[Aim]:
Recast the listing below as a Markdown table with the columns Row and Line, one row per line, numbering the rows and leaving out blank lines.

[Data]:
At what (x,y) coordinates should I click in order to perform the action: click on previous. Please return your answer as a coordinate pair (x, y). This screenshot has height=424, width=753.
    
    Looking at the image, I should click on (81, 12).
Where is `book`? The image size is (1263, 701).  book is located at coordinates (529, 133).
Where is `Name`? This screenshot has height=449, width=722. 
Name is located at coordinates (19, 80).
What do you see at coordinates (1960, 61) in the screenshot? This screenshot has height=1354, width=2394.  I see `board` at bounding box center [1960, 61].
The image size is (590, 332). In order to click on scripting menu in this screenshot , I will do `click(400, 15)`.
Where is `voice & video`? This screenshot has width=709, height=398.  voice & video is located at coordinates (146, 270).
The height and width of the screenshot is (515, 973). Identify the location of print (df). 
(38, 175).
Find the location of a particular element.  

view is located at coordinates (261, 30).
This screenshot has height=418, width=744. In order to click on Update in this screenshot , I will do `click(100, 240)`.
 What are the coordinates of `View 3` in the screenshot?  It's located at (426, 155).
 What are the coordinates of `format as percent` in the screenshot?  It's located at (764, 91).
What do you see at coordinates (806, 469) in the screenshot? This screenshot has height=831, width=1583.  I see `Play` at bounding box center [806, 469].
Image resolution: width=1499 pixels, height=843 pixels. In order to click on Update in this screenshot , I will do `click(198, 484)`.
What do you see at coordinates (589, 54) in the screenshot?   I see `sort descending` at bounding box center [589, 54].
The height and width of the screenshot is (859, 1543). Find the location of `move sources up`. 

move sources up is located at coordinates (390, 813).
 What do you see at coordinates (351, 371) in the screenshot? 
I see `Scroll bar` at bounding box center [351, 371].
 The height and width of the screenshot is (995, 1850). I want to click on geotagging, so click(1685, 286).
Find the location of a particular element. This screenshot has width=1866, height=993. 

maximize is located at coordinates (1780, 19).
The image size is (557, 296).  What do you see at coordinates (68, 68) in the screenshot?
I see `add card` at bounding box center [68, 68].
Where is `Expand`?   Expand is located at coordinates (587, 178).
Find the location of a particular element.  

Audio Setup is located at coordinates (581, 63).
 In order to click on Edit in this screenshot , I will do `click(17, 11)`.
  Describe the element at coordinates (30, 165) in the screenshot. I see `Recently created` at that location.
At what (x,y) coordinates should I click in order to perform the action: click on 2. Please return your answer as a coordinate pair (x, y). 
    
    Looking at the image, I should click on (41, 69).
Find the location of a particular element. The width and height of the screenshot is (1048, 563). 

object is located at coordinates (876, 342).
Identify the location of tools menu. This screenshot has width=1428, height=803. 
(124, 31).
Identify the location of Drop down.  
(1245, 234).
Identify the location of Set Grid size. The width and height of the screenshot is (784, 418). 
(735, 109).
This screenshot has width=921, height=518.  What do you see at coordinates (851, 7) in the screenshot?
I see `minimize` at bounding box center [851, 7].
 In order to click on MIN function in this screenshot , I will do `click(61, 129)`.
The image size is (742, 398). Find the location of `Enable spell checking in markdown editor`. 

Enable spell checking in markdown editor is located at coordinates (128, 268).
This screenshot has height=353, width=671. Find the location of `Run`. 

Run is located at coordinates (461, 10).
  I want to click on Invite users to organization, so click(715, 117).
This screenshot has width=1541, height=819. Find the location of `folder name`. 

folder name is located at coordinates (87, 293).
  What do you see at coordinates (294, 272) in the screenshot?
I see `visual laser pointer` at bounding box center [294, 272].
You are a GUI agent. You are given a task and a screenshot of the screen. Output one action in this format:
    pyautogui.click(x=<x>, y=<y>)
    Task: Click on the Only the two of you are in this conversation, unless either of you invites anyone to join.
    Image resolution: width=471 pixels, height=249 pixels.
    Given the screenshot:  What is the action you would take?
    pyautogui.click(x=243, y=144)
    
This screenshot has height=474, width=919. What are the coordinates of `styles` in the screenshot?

[Finished exercise]:
| Row | Line |
|---|---|
| 1 | At what (x,y) coordinates should I click in order to perform the action: click on previous. Please return your answer as a coordinate pair (x, y). This screenshot has height=424, width=753. |
| 2 |     Looking at the image, I should click on (81, 12). |
| 3 | Where is `book`? The image size is (1263, 701).  book is located at coordinates (529, 133). |
| 4 | Where is `Name`? This screenshot has height=449, width=722.  |
| 5 | Name is located at coordinates (19, 80). |
| 6 | What do you see at coordinates (1960, 61) in the screenshot? This screenshot has height=1354, width=2394.  I see `board` at bounding box center [1960, 61]. |
| 7 | The image size is (590, 332). In order to click on scripting menu in this screenshot , I will do `click(400, 15)`. |
| 8 | Where is `voice & video`? This screenshot has width=709, height=398.  voice & video is located at coordinates (146, 270). |
| 9 | The height and width of the screenshot is (515, 973). Identify the location of print (df).  |
| 10 | (38, 175). |
| 11 | Find the location of a particular element.   |
| 12 | view is located at coordinates (261, 30). |
| 13 | This screenshot has height=418, width=744. In order to click on Update in this screenshot , I will do `click(100, 240)`. |
| 14 |  What are the coordinates of `View 3` in the screenshot?  It's located at (426, 155). |
| 15 |  What are the coordinates of `format as percent` in the screenshot?  It's located at (764, 91). |
| 16 | What do you see at coordinates (806, 469) in the screenshot? This screenshot has height=831, width=1583.  I see `Play` at bounding box center [806, 469]. |
| 17 | Image resolution: width=1499 pixels, height=843 pixels. In order to click on Update in this screenshot , I will do `click(198, 484)`. |
| 18 | What do you see at coordinates (589, 54) in the screenshot?   I see `sort descending` at bounding box center [589, 54]. |
| 19 | The height and width of the screenshot is (859, 1543). Find the location of `move sources up`.  |
| 20 | move sources up is located at coordinates (390, 813). |
| 21 |  What do you see at coordinates (351, 371) in the screenshot?  |
| 22 | I see `Scroll bar` at bounding box center [351, 371]. |
| 23 |  The height and width of the screenshot is (995, 1850). I want to click on geotagging, so click(1685, 286). |
| 24 | Find the location of a particular element. This screenshot has width=1866, height=993.  |
| 25 | maximize is located at coordinates (1780, 19). |
| 26 | The image size is (557, 296).  What do you see at coordinates (68, 68) in the screenshot? |
| 27 | I see `add card` at bounding box center [68, 68]. |
| 28 | Where is `Expand`?   Expand is located at coordinates (587, 178). |
| 29 | Find the location of a particular element.   |
| 30 | Audio Setup is located at coordinates (581, 63). |
| 31 |  In order to click on Edit in this screenshot , I will do `click(17, 11)`. |
| 32 |   Describe the element at coordinates (30, 165) in the screenshot. I see `Recently created` at that location. |
| 33 | At what (x,y) coordinates should I click in order to perform the action: click on 2. Please return your answer as a coordinate pair (x, y).  |
| 34 |     Looking at the image, I should click on (41, 69). |
| 35 | Find the location of a particular element. The width and height of the screenshot is (1048, 563).  |
| 36 | object is located at coordinates (876, 342). |
| 37 | Identify the location of tools menu. This screenshot has width=1428, height=803.  |
| 38 | (124, 31). |
| 39 | Identify the location of Drop down.   |
| 40 | (1245, 234). |
| 41 | Identify the location of Set Grid size. The width and height of the screenshot is (784, 418).  |
| 42 | (735, 109). |
| 43 | This screenshot has width=921, height=518.  What do you see at coordinates (851, 7) in the screenshot? |
| 44 | I see `minimize` at bounding box center [851, 7]. |
| 45 |  In order to click on MIN function in this screenshot , I will do `click(61, 129)`. |
| 46 | The image size is (742, 398). Find the location of `Enable spell checking in markdown editor`.  |
| 47 | Enable spell checking in markdown editor is located at coordinates (128, 268). |
| 48 | This screenshot has height=353, width=671. Find the location of `Run`.  |
| 49 | Run is located at coordinates (461, 10). |
| 50 |   I want to click on Invite users to organization, so click(715, 117). |
| 51 | This screenshot has width=1541, height=819. Find the location of `folder name`.  |
| 52 | folder name is located at coordinates (87, 293). |
| 53 |   What do you see at coordinates (294, 272) in the screenshot? |
| 54 | I see `visual laser pointer` at bounding box center [294, 272]. |
| 55 | You are a GUI agent. You are given a task and a screenshot of the screen. Output one action in this format: |
| 56 |     pyautogui.click(x=<x>, y=<y>) |
| 57 |     Task: Click on the Only the two of you are in this conversation, unless either of you invites anyone to join. |
| 58 |     Image resolution: width=471 pixels, height=249 pixels. |
| 59 |     Given the screenshot:  What is the action you would take? |
| 60 |     pyautogui.click(x=243, y=144) |
| 61 | This screenshot has height=474, width=919. What are the coordinates of `styles` in the screenshot? |